The question of course is when and from what level.

The aforesaid channel resistance in combo with the Square of 9 imply 3249 is staunch resistance.

However, breakage below 3000 may not be a run of the mill pause that refreshes

On a weekly basis, the SPX broke out above a trendline connecting the January 2018 top, the September 2018 top and the July 2019 top in late October.

On the week of December 2 that 22 month trendline was backtested successfully with the index reversing to the topside with authority.

Breakage below this trendline and the 3014-3025 region suggests a false breakout.

Timewise, the absence of tax selling has provided frolicking music for the bulls this month.

However, Friday saw a change of character.

In addition to the SPX and AAPL’s signal reversal bars, many of the biotechs that have been the point of the sword of the rally saw reversals/distribution.

Names include AXSM which did nothing wrong on the surface but may have carved out Train Tracks within the context of 3 drives up.

Subscribers exited their swing position in BBIO near last Monday’s highs of 48.

BBIO got hit on Friday, closing at 36.84.

EIDX lost its 20 day moving average on the Friday weekly closing basis.

IGMS shed 16 points from Thursday’s 57 intraday high.

XNCR got clipped for 10% on Friday.

You get the picture.

Of the leading biotechs, BNTX which I highlighted as one of my favorite in the group in early December, sets up again.

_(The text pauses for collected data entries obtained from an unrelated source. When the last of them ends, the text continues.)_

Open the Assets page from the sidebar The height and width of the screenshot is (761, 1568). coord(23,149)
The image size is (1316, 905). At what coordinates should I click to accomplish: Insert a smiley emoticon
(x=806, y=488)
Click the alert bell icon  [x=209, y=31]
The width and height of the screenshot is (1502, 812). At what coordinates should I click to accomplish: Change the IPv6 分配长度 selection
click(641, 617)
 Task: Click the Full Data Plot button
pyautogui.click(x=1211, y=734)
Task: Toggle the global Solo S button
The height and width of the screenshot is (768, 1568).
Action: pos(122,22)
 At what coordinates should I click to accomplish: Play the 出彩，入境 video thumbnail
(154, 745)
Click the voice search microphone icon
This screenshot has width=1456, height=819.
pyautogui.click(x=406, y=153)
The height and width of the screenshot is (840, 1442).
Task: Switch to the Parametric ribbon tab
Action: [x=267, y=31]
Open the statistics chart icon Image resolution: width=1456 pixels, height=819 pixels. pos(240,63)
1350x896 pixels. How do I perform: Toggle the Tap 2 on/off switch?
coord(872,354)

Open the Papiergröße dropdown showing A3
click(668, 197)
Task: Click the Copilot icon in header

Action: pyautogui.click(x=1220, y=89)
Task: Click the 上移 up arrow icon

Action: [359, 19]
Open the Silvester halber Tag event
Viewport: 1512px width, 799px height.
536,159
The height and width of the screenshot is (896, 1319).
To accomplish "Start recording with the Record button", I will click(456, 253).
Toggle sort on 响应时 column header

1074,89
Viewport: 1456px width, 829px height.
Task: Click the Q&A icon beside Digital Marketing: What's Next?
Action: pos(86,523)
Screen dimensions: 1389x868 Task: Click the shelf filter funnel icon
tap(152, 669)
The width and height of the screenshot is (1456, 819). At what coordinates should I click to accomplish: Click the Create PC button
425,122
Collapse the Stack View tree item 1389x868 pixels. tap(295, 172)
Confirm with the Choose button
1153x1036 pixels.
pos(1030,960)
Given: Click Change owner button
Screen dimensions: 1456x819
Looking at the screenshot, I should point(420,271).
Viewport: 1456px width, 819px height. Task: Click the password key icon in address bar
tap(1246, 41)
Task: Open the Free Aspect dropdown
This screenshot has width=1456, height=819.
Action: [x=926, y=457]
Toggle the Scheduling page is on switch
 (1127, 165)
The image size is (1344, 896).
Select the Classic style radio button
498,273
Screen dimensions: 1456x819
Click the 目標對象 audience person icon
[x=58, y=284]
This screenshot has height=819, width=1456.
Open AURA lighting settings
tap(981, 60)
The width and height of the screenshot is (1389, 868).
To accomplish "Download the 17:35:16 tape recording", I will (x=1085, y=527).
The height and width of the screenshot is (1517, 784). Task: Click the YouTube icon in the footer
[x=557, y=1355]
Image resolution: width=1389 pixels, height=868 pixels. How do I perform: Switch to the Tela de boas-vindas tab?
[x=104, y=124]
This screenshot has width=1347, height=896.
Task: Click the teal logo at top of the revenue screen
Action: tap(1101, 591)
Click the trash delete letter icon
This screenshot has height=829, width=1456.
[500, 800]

Conclusion. The Fed unleased a downpour of stimulus when they reversed course after the markets tantrum last December. Another non-QE, QE, was unleashed this quarter to fight an apparent crisis in the repo market.

Stocks think they are ducks — they don’t think it’s the pond.

This has served to glorify Fed omnipotence.

Currently, most economists and market participants believe the Fed can prevent financial crises and depressions.

I think that naturally recurring subconscious waves of social mood and cycles dominate the economy…and the market.

My work suggests the market is going to get very moody at some point in 2020.